# Task details
Please copy the lines below, exactly as they are, from the one with "Screen dimensions: 592x365" through the one with "The width and", and leave out the pictures.

# Source data

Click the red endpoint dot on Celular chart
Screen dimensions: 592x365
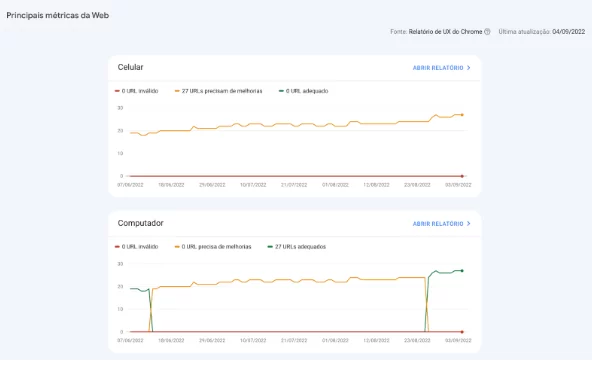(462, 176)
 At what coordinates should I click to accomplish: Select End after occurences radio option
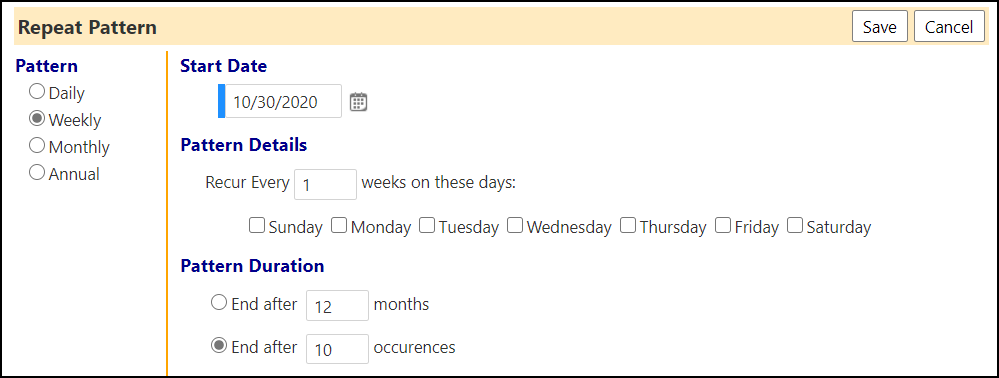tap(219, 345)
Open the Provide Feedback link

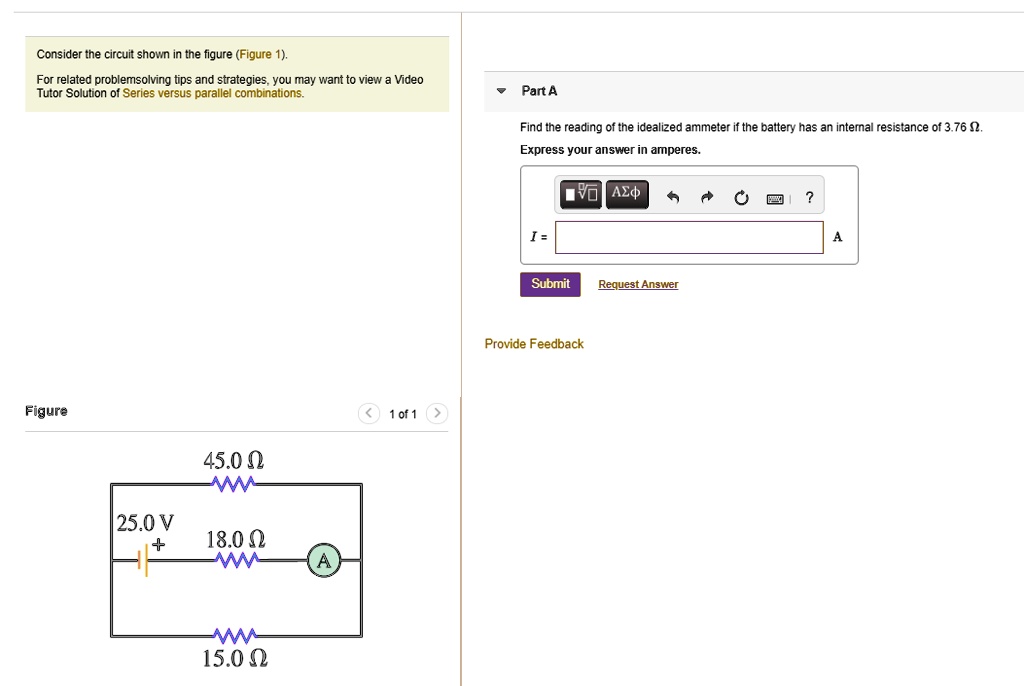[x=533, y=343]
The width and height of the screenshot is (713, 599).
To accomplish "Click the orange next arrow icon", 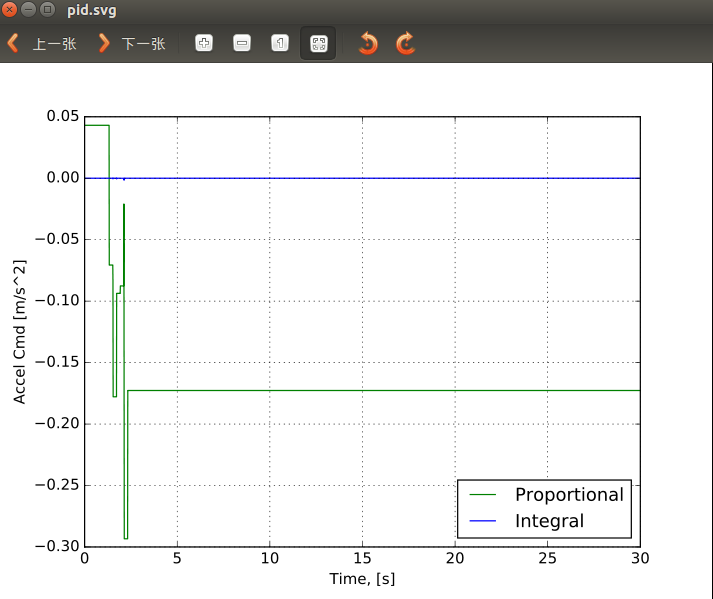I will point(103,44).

# Reply to the task
Screen dimensions: 592x365
(462, 176)
 At what coordinates should I click to accomplish: Select End after occurences radio option
tap(219, 345)
Open the Provide Feedback link

[x=533, y=343]
The width and height of the screenshot is (713, 599).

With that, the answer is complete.